The basic characteristics of the identified articles are listed in Table 1. The total sample size of all enrolled studies was 2,876 ranging from 44 to 319. All the studies were principally originated from China published from 2010 to 2016. As for the prognostic value of USP22 in various cancers, nine studies reported OS, four studies reported DFS and six studies focused on both OS and DFS. Cancer types of the patients included gastric carcinoma, esophageal squamous cell carcinoma, salivary duct carcinoma, colorectal cancer, lung adenocarcinoma, breast cancer, glioma, hepatocellular carcinoma, cervical cancer and others listed in Table 1.
Quality assessment of studies
The Newcastle–Ottawa Quality Assessment scale (NOS) was used to assess the quality of each study enrolled in our meta-analysis by two authors (YL and JW) independently. The scores of 19 enrolled studies ranged from 6 to 9, according to the evaluation criteria, which were considered as high quality. The detailed information is listed in Table S1.
As for the relationship between high expression of USP22 and OS, 15 studies with 2,314 cases were enrolled in the analysis. A random-effects model was employed to evaluate the pooled HR, and the corresponding 95% CI for the heterogeneity was found between studies (I2=89.2%, p<0.001). The results of pooled analysis indicated that high expression of USP22 significantly predicted a worse OS in cancer patients (HR=2.48, 95% CI: 2.11–2.84, p<0.001; Figure 2). As for the studies evaluating DFS, 10 studies with 1,484 cases were enrolled in the analysis. The pooled result was calculated from the random-effects model for the existence of heterogeneity (I2=91.3%, p<0.001) and suggested that the elevated expression of USP22 was associated with poor DFS (HR=2.55, 95% CI: 2.05–3.05, p<0.001; Figure 3).
Figure 2 Association between high expression of USP22 and the OS of cancer patients.
Figure 3 Association between high expression of USP22 and DFS of cancer patients.
Because of the significant heterogeneity that existed between the enrolled studies, we conducted a meta-regression analysis to investigate the potential reason. We found that the publication years (t=0.42, p=0.684), sample size (t=0.10, p=0.922), median follow-up time (t=2.02, p=0.074) and biological system (t=0.56, p=0.586) could only account for minor heterogeneity for OS analysis. In addition, mean age (t=2.43, p=0.025) could account for more heterogeneity. Moreover, the results indicated that publication years (t=0.79, p=0.475), sample size (t=0.29, p=0.784), median follow-up time (t=09, p=0.934), mean age (t=0.65, p=0.553) and biological system (t=0.32, p=0.763) could explain minor heterogeneity for DFS analysis.

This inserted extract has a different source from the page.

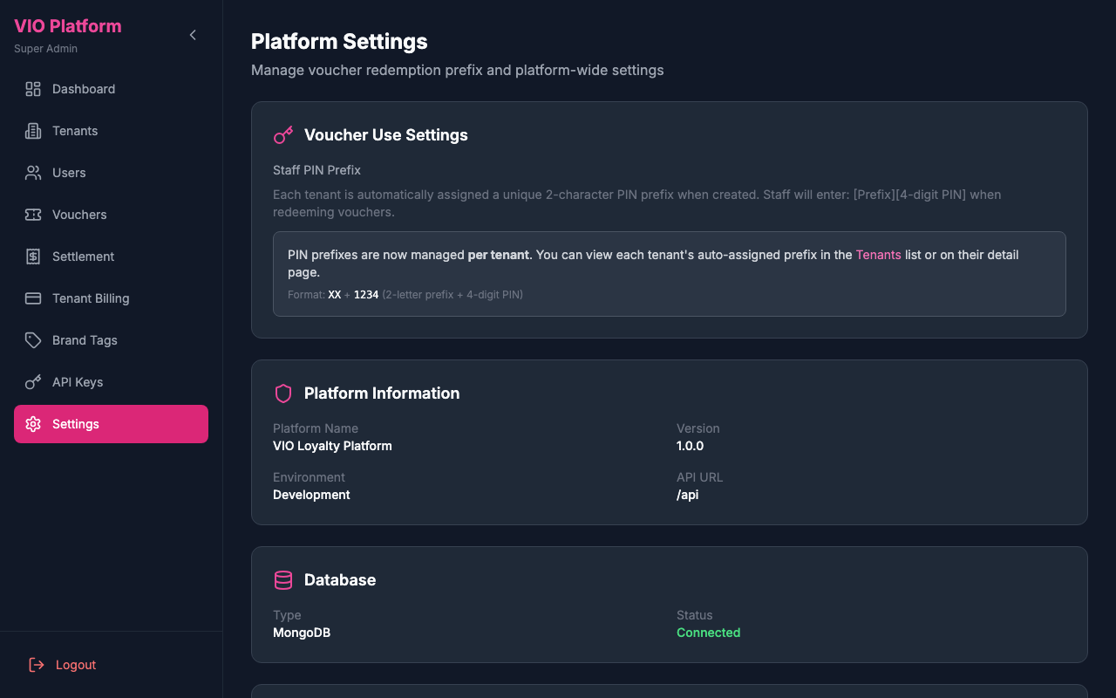The width and height of the screenshot is (1116, 698).
Task: Click the Tenant Billing card icon
Action: coord(33,298)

We conducted subgroup analysis based on all possible factors (age, sample size, publication year, follow-up time and biological system) for evaluating both OS and DFS. When evaluating OS (as shown in Figure S1), subgroup analysis based on the age of cancer patients indicated that high expression of USP22 was significantly associated with much worse OS for patients older than 55 years (HR=2.48, 95% CI: 2.31–2.65, p<0.001) compared to the patients younger than 55 years (HR=1.82, 95% CI: 1.67–1.98, p<0.001; Figure S1A). Stratified by sample size, the data indicated a significant relationship between high expression of USP22 and cancer patients in the two groups based on sample size<150 group (HR=2.53, 95% CI: 2.35–2.73, p<0.001) and the sample size≧150 group (HR=1.92, 95% CI: 1.78–2.07, p<0.001; Figure S1B). Subgroup analysis based on the follow-up time suggested that the overexpression of USP22 predicted poor OS for both the ≧60-month group (HR=3.38, 95% CI: 2.25–4.51, p<0.001) and <60-month group (HR=2.19, 95% CI: 1.86–2.52, p<0.001; Figure S1D). As for the studies based on publication year, the results indicated that high expression of USP22 predicted poor prognosis in studies published before 2014 (HR=2.55, 95% CI: 2.06–3.04, p<0.001) and after 2014 (HR=2.41, 95% CI: 1.84–2.97, p<0.001; Figure S1C). When grouped according to different systems that the carcinoma affected, patients with carcinomas of the alimentary system had worse OS (HR=2.46, 95% CI: 2.13–2.79, p<0.001) compared to other systems (HR=2.48, 95% CI: 1.72–3.23, p<0.001; Figure S1E).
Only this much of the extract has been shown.